Region’s changing demographics attract health care, service-based jobs

Northwest Indiana is undergoing a demographic transformation. Changes to the age, race, gender and ethnicity of those in the Region present challenges and opportunities, experts say. As in life, it’s how we respond to those changes that will dictate the success of our future.

Between 2010 and 2018, the population of the seven counties that make up Northwest Indiana experienced a decrease of more than 11,000 people, according to research by the Center for Regional Development at Purdue University.

Anthony Sindone
Anthony Sindone, an economics professor at Purdue University Northwest, says higher-paying jobs would attract younger workers to the Region.

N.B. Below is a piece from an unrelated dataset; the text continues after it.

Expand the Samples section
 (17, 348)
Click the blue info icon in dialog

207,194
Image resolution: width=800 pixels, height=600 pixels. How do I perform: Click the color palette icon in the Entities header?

“That may not sound like a large number, but it contrasts with a 3 percent growth in the state and a 6 percent growth in the country,” says Anthony Sindone, an economics professor at Purdue University Northwest.

The population decreased in every age category younger than 55. Conversely, every age category north of 55 saw increases.

“What that tells us is that the population of Northwest Indiana is aging,” Sindone says.

According to Micah Pollak, an economics professor at Indiana University Northwest, the negative impact hits certain age groups harder than others.

“The two age groups that lag the most behind the national average in terms of growth are ages 20 to 24 and 45 to 54,” Pollak says. “These two age groups are important, as they represent the segments of the population that are most crucial for economic growth and prosperity in a region.”

Sindone says those age groups are following the money.

“The lack of high-paying jobs related to manufacturing and/or logistics has contributed to the exodus of workers who should be in their highest earning years,” he says.

The population in the age 20-to-24 group, represents the next generation of workers, including millennials and recent college graduates. This group is typically highly mobile, willing to move in search of work and likely to consider beginning a family and settling down to live wherever they may end up.

“They represent the young, skilled workers that we have educated and want to keep in the Region,” Pollak says.

The same research shows changes in race/ethnicity. The white population decreased by 4 percent and the black population by 7 percent, while the Hispanic population increased by 14 percent and the Asian population by 22 percent.

What’s the driver in these changes?

“While cultural backgrounds can play a role, ultimately the choice of a profession has more to do with the economic forces and structure in place in a community,” Pollak says. “A young worker may choose to go into the lawn maintenance industry rather than finance because they lack the resources to acquire the education and experience necessary.”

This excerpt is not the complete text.